Marc's will speak about his MSc research project on Game Tree Search in preparation for his Leiden MSc thesis defence.
  • When Oct 05, 2017 from 03:00 PM to 05:00 PM (Europe/Amsterdam / UTC200)
  • Where L016
  • Add event to calendar iCal

Since Google's AlphaGo defeated the grandmaster of the ancient Chinese game Go in the end of 2015, game tree search algorithms have received increased attention. In this talk we will focus on such algorithms where the goal is to find a best move in a two-player zero-sum game. Important concepts related to game tree search are going to be introduced, such as the formal representation of game trees, minimax search, pruning trees, and Monte Carlo tree search, which is a method to greatly reduce the complexity when searching a tree by applying stochastic elements to the problem.

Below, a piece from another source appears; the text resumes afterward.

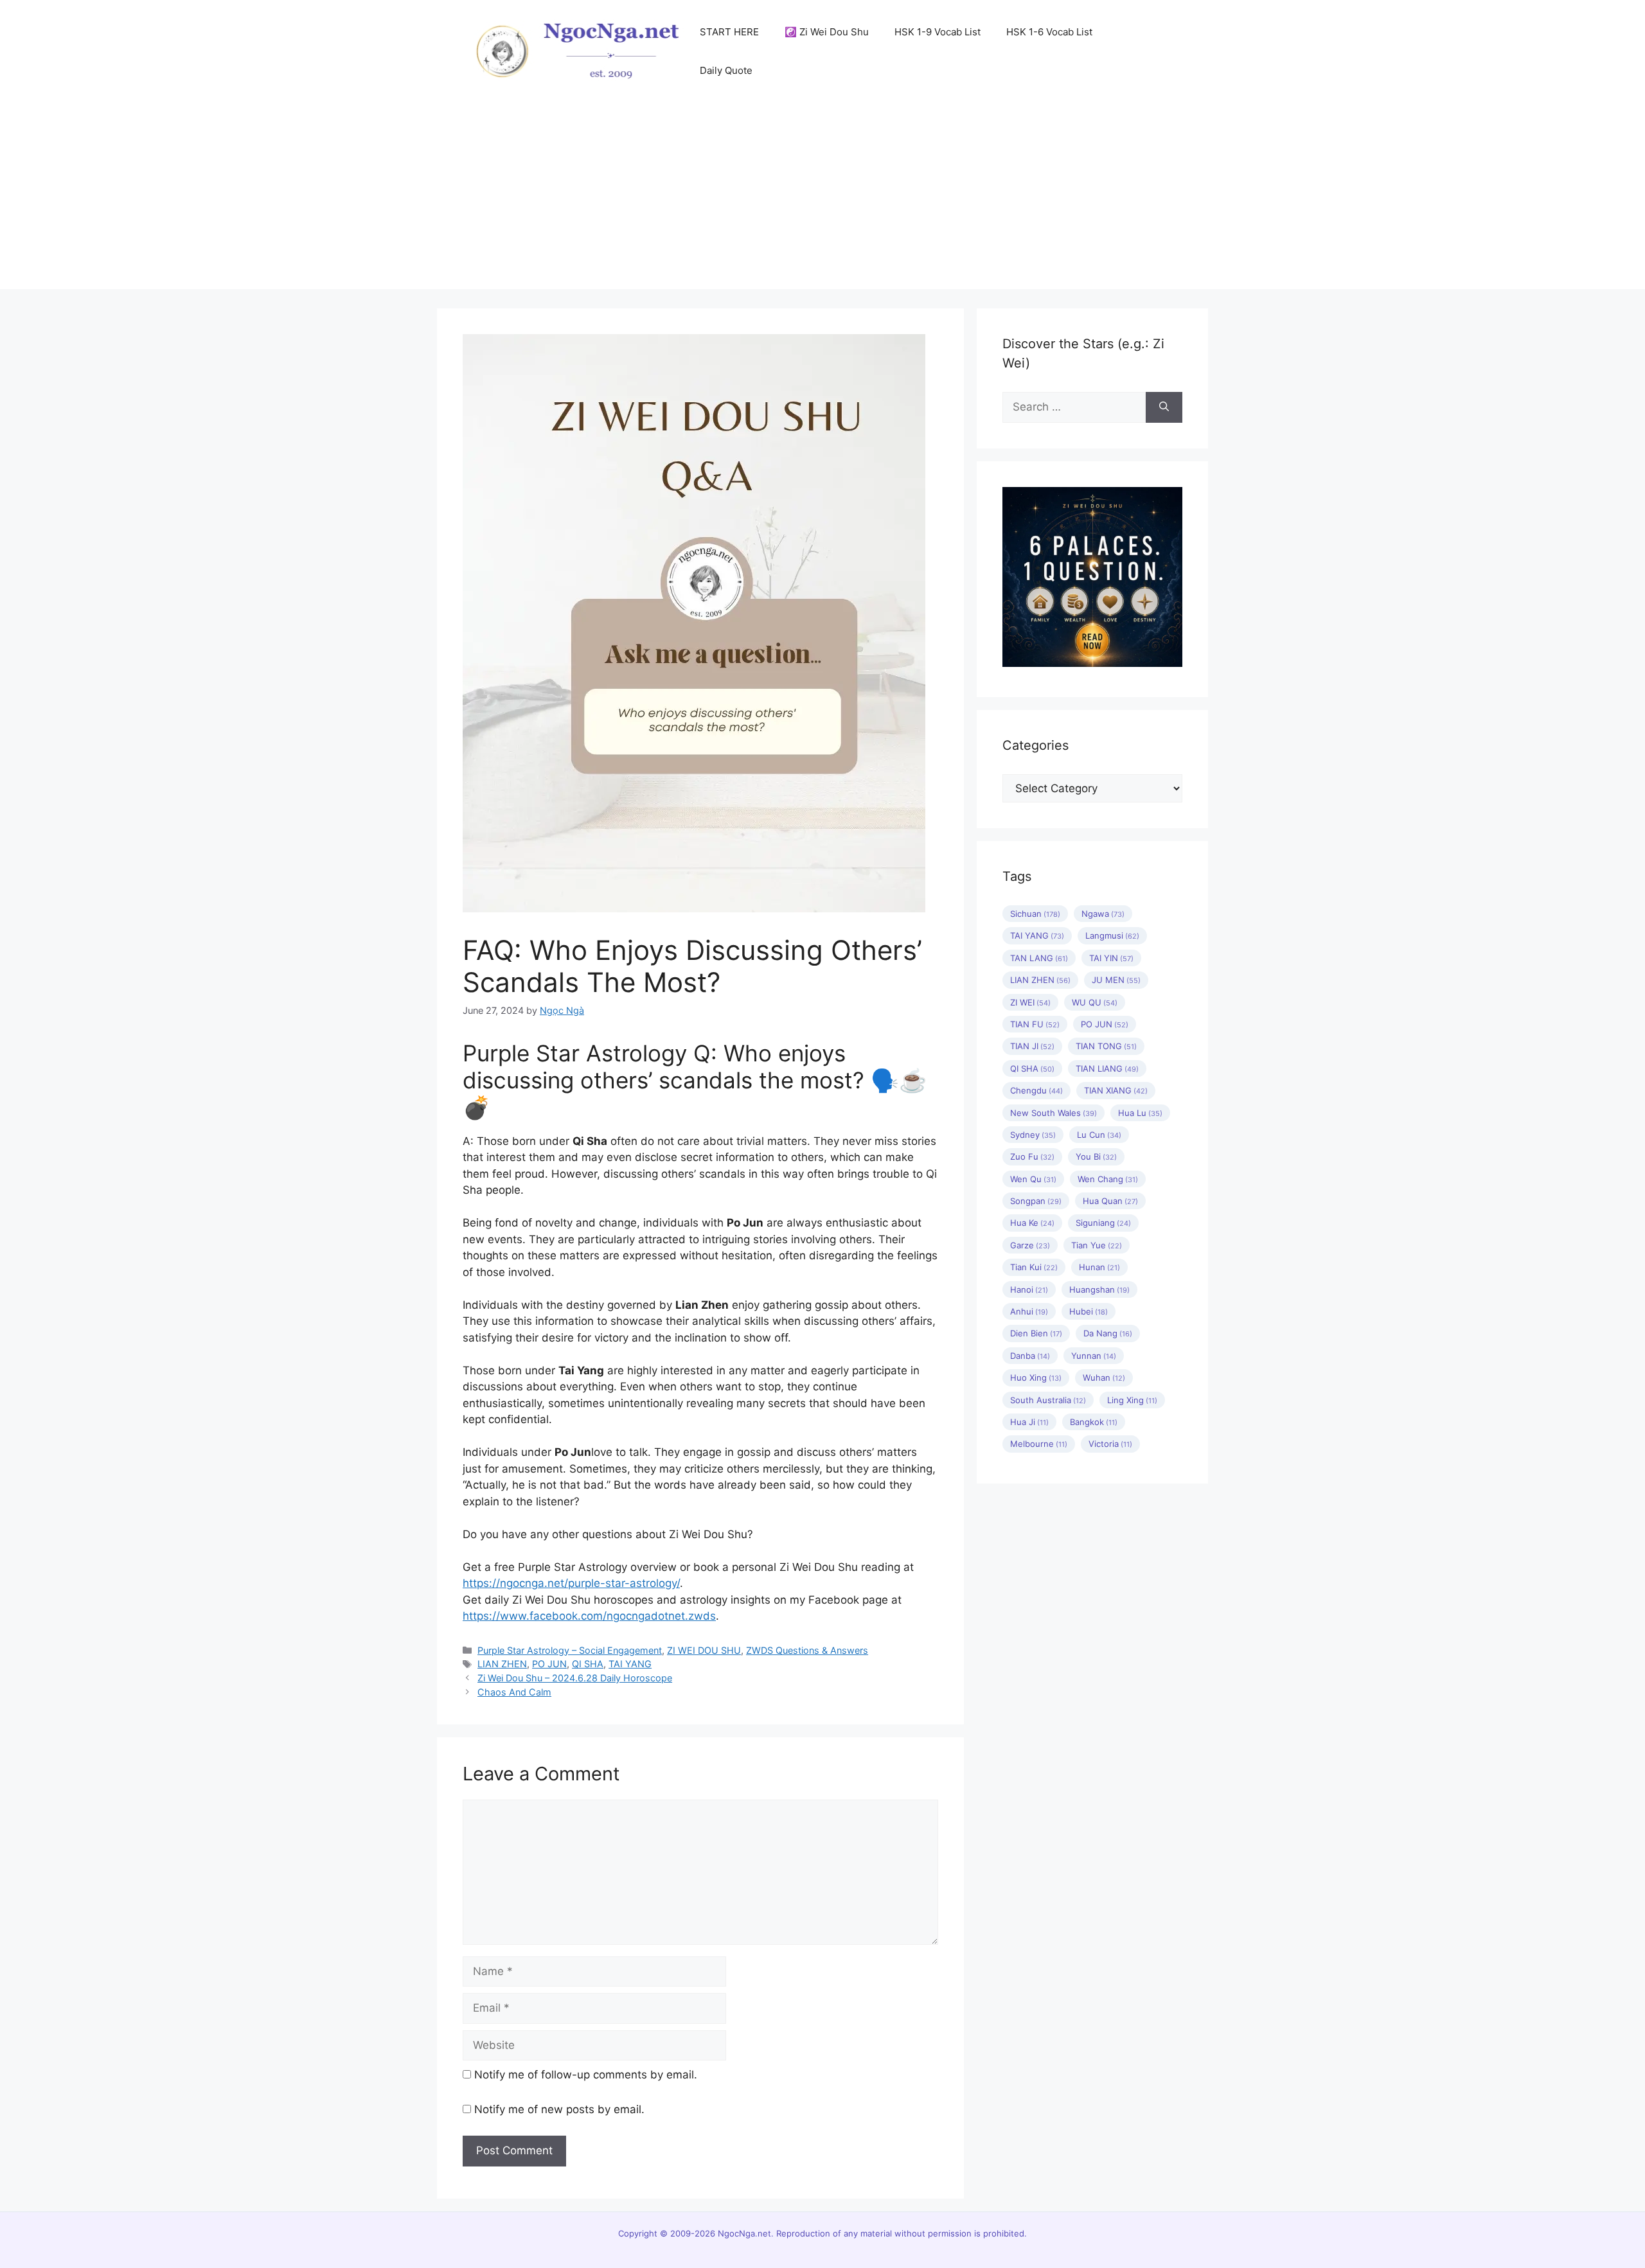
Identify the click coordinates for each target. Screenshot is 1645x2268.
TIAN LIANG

Confidence bound algorithms are a state-of-the-art approach of doing Monte Carlo tree search and reliably find a best move. The FindTopWinner algorithm (Teraoka, Hatano, and Takimoto, 2014) will be discussed, which combines confidence bounds with an epoch-wise pruning strategy. Its shortcomings will be outlined and improvements will be investigated, with the goal of deriving a new algorithm that fares better in terms of total sample complexity, that is, the amount of times the game has to be simulated to the end in order to make a reliable decision on a move. Most notably, Bernstein’s inequality for a tighter confidence bound, and the Law of the Iterated Logarithm for optimal stopping and pruning (Balsubramani, 2014) were considered. The steps towards new algorithms will be explained and the final algorithms will be validated and compared by simulation studies.

Kazuki Teraoka, Kohei Hatano, and Eiji Takimoto. Efficient sampling methods for Monte Carlo tree search problem. IEICE TRANSACTIONS on Information and Systems, 97(3):392-398, 2014.

Akshay Balsubramani. Sharp finite-time Iterated-Logarithm martingale concentration. arXiv preprint arXiv:1405.2639, 2014.